File_search assistants api - not returning full output, but just a preview of the output

I am using the following code to set up a pdf assistant, provide it a pdf file and then asking it to extract some data from the file and return a json in a specified format.

pdf_assistant = client.beta.assistants.create(
    model="gpt-4o-2024-11-20",
    tools=[{
        "type": "file_search", 
        "file_search": {
            "max_num_results": 20
        },
    }],
    name="PDF assistant"
)
file = client.files.create(file=open(pdf_path, "rb"), purpose="assistants")

vs = client.beta.vector_stores.create(name="test")

vector_store_file = client.beta.vector_stores.files.create(
    vector_store_id=vs.id,
    file_id=file.id,
    chunking_strategy={"type": "static", "static": {"max_chunk_size_tokens": 4096, "chunk_overlap_tokens": 600}}
)
thread = client.beta.threads.create(
    messages=[
        {
            "role": "user",
            "content": prompt
        }
    ],
    tool_resources={
        "file_search": {
            "vector_store_ids": [vs.id]
      }
    }
)
run = client.beta.threads.runs.create_and_poll(
    thread_id=thread.id, assistant_id=pdf_assistant.id
)

The said file in the example has 25 objects, so the resulting json should have 25 objects. The response usually contains just a subset of the objects with a message like this: “This is an initial subset for precision validation. I will add more issues based on the detailed findings mentioned in the report. Full JSON will encapsulate all 25 as per summary cross-verification.”

So it knows there should be 25, but it is only outputting a subset. I have played with the prompt quite a bit to get it to output all 25 in one response, but it is still not doing that.

What am I doing wrong / missing and how do I get around this?

A more effective approach would be to utilize structured outputs with function calling instead of merely generating text.

Alternatively, if the objective is solely to extract JSON values from PDF files, I suggest employing chat completions with structured outputs and providing the images of the corresponding pages from the PDF file from which the JSON data is to be extracted.

Here’s a comprehensive guide from OpenAI’s cookbook:

1 Like

I am already using a pdf assistant tool with structured outputs. The task is not merely extracting JSON values from a PDF. It is fairly reasoning-heavy and the task is to extract some data from the pdf and output it in json form.

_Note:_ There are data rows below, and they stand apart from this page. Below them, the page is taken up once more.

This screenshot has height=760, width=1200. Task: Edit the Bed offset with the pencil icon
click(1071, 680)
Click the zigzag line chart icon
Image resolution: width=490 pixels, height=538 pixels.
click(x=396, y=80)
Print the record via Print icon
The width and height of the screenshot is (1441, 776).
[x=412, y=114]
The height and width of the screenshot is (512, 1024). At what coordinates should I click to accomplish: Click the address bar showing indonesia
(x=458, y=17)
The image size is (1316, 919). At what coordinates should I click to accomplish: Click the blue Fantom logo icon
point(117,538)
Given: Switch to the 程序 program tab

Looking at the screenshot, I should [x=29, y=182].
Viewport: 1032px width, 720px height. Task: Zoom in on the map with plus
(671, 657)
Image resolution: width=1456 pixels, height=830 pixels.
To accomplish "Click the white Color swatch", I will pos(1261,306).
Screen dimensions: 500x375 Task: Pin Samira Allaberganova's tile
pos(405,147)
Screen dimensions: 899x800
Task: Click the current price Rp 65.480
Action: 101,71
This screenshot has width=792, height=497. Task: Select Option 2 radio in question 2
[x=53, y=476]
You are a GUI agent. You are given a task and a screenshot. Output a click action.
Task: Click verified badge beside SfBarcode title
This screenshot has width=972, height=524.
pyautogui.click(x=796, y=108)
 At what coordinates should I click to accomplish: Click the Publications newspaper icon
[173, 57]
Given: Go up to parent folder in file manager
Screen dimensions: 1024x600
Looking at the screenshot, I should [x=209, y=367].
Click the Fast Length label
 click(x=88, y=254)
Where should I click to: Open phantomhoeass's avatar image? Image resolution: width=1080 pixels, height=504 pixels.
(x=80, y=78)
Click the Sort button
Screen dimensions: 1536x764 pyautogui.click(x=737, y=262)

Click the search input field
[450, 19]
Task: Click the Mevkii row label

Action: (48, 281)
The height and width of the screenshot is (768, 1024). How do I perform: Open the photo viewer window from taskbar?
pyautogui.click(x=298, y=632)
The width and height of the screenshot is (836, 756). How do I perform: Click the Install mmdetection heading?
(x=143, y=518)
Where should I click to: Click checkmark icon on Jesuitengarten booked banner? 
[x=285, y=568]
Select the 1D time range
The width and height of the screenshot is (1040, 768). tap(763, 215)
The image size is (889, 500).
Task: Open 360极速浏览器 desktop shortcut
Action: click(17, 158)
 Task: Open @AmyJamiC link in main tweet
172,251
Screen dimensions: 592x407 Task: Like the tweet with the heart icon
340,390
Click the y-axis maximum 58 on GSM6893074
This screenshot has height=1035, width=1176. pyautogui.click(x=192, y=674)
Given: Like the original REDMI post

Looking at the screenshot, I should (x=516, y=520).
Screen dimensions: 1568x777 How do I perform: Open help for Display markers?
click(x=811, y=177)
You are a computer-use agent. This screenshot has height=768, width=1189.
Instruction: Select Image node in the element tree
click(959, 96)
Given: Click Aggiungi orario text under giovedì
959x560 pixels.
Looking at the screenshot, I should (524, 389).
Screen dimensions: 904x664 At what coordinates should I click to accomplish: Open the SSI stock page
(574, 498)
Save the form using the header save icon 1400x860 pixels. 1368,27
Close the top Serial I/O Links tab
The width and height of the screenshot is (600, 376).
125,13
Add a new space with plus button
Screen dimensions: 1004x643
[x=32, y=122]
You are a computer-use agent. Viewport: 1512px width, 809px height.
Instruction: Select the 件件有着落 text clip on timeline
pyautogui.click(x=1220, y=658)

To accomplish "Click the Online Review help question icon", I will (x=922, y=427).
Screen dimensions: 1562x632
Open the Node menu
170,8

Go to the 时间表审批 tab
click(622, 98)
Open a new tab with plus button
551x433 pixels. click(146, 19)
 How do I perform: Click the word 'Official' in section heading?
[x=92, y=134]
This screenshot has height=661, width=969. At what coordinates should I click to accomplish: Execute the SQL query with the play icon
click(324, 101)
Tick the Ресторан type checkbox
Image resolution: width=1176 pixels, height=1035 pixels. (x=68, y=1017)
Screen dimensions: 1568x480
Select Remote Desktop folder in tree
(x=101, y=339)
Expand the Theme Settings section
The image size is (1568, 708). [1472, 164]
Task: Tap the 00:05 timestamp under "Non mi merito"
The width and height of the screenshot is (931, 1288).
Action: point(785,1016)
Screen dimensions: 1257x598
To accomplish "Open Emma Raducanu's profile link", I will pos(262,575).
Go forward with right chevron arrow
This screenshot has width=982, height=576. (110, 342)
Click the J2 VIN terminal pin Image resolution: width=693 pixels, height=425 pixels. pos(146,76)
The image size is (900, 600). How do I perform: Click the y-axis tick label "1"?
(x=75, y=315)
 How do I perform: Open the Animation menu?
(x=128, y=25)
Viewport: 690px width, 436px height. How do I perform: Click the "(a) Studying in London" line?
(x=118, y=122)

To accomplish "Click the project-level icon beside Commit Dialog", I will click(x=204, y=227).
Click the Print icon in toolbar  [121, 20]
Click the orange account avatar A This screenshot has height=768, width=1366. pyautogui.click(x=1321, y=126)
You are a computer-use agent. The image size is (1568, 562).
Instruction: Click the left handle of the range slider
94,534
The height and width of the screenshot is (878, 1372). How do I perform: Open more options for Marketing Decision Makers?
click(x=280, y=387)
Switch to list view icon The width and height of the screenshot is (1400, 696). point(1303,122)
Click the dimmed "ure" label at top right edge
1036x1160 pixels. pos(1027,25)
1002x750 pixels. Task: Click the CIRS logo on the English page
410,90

From what I saw, the assistants API with file_search looks like the best fit for this, but I am not sure why the model isn’t returning the full output in one response. Any ideas @sps?

Ah, I see where you’re coming from with the assistants API approach. The reason you’re getting partial responses is actually a known limitation with the file_search tool - it can sometimes struggle with complete data extraction across large documents especially pdfs.

While we could try tweaking parameters (like adjusting chunking strategy or max_num_results), I’ve found these workarounds aren’t always reliable for getting complete results. That’s why I shared that PDF extraction tutorial - extracting page images and their transcriptions, then sending those directly to the model tends to give more reliable results when you need to guarantee complete extraction of all items (in your case, all 25 objects).

LMK in case you have any questions about how to implement that approach.

Or if you need to stick with the assistants API for other reasons, I’d recommend starting with inspecting the run steps of for the run in question and sharing the instructions that you’re passing to the assistant.

1 Like

Ah ok. That is what I was thinking too. Something seems off with the assistant API for this workflow, so I’ll stick to the regular chat completions endpoint. Thanks!